===== Records
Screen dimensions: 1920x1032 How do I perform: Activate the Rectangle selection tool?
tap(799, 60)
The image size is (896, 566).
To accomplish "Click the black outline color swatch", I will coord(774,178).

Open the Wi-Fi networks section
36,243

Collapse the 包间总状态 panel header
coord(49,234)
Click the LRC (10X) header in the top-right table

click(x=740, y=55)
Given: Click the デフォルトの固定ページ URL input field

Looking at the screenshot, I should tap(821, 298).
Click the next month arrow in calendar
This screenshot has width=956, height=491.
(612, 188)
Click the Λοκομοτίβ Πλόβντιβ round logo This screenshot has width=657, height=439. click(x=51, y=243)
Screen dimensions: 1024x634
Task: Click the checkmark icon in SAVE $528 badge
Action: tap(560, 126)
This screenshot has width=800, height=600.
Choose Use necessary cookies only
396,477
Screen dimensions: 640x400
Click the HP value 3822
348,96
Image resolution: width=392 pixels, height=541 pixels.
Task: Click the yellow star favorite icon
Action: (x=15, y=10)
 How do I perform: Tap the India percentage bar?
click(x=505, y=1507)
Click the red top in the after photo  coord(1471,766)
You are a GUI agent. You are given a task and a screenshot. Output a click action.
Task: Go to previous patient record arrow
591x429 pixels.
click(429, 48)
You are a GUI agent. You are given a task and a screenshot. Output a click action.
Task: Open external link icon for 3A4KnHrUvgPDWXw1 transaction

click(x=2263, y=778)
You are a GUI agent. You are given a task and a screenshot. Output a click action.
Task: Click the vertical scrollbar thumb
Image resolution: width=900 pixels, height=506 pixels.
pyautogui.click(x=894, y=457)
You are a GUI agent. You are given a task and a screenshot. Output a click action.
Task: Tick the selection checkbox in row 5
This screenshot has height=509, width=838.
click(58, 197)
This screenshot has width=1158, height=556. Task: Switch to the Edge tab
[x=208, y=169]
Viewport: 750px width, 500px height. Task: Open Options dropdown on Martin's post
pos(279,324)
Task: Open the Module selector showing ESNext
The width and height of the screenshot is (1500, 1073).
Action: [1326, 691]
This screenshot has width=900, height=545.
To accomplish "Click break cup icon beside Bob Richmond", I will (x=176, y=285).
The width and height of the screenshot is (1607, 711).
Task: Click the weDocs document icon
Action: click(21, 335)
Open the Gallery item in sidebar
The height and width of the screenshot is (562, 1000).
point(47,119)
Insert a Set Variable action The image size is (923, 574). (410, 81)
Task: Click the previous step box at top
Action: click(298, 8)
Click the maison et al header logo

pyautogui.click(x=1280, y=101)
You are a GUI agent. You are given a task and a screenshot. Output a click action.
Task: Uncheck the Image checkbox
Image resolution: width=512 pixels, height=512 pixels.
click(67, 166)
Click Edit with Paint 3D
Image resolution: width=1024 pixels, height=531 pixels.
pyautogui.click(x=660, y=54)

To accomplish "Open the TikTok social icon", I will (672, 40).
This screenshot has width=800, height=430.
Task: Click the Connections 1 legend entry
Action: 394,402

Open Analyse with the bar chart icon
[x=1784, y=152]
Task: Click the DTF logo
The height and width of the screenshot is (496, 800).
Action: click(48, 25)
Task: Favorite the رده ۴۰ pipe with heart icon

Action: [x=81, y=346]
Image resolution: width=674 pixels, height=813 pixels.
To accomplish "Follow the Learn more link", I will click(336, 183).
==========
Exercise objective. Give back all of the data exactly, with every line intact.

Result of the task.
Screen dimensions: 1920x1032 How do I perform: Activate the Rectangle selection tool?
tap(799, 60)
The image size is (896, 566).
To accomplish "Click the black outline color swatch", I will coord(774,178).

Open the Wi-Fi networks section
36,243

Collapse the 包间总状态 panel header
coord(49,234)
Click the LRC (10X) header in the top-right table

click(x=740, y=55)
Given: Click the デフォルトの固定ページ URL input field

Looking at the screenshot, I should tap(821, 298).
Click the next month arrow in calendar
This screenshot has width=956, height=491.
(612, 188)
Click the Λοκομοτίβ Πλόβντιβ round logo This screenshot has width=657, height=439. click(x=51, y=243)
Screen dimensions: 1024x634
Task: Click the checkmark icon in SAVE $528 badge
Action: tap(560, 126)
This screenshot has width=800, height=600.
Choose Use necessary cookies only
396,477
Screen dimensions: 640x400
Click the HP value 3822
348,96
Image resolution: width=392 pixels, height=541 pixels.
Task: Click the yellow star favorite icon
Action: (x=15, y=10)
 How do I perform: Tap the India percentage bar?
click(x=505, y=1507)
Click the red top in the after photo  coord(1471,766)
You are a GUI agent. You are given a task and a screenshot. Output a click action.
Task: Go to previous patient record arrow
591x429 pixels.
click(429, 48)
You are a GUI agent. You are given a task and a screenshot. Output a click action.
Task: Open external link icon for 3A4KnHrUvgPDWXw1 transaction

click(x=2263, y=778)
You are a GUI agent. You are given a task and a screenshot. Output a click action.
Task: Click the vertical scrollbar thumb
Image resolution: width=900 pixels, height=506 pixels.
pyautogui.click(x=894, y=457)
You are a GUI agent. You are given a task and a screenshot. Output a click action.
Task: Tick the selection checkbox in row 5
This screenshot has height=509, width=838.
click(58, 197)
This screenshot has width=1158, height=556. Task: Switch to the Edge tab
[x=208, y=169]
Viewport: 750px width, 500px height. Task: Open Options dropdown on Martin's post
pos(279,324)
Task: Open the Module selector showing ESNext
The width and height of the screenshot is (1500, 1073).
Action: [1326, 691]
This screenshot has width=900, height=545.
To accomplish "Click break cup icon beside Bob Richmond", I will (x=176, y=285).
The width and height of the screenshot is (1607, 711).
Task: Click the weDocs document icon
Action: click(21, 335)
Open the Gallery item in sidebar
The height and width of the screenshot is (562, 1000).
point(47,119)
Insert a Set Variable action The image size is (923, 574). (410, 81)
Task: Click the previous step box at top
Action: click(298, 8)
Click the maison et al header logo

pyautogui.click(x=1280, y=101)
You are a GUI agent. You are given a task and a screenshot. Output a click action.
Task: Uncheck the Image checkbox
Image resolution: width=512 pixels, height=512 pixels.
click(67, 166)
Click Edit with Paint 3D
Image resolution: width=1024 pixels, height=531 pixels.
pyautogui.click(x=660, y=54)

To accomplish "Open the TikTok social icon", I will (672, 40).
This screenshot has width=800, height=430.
Task: Click the Connections 1 legend entry
Action: 394,402

Open Analyse with the bar chart icon
[x=1784, y=152]
Task: Click the DTF logo
The height and width of the screenshot is (496, 800).
Action: click(48, 25)
Task: Favorite the رده ۴۰ pipe with heart icon

Action: [x=81, y=346]
Image resolution: width=674 pixels, height=813 pixels.
To accomplish "Follow the Learn more link", I will click(336, 183).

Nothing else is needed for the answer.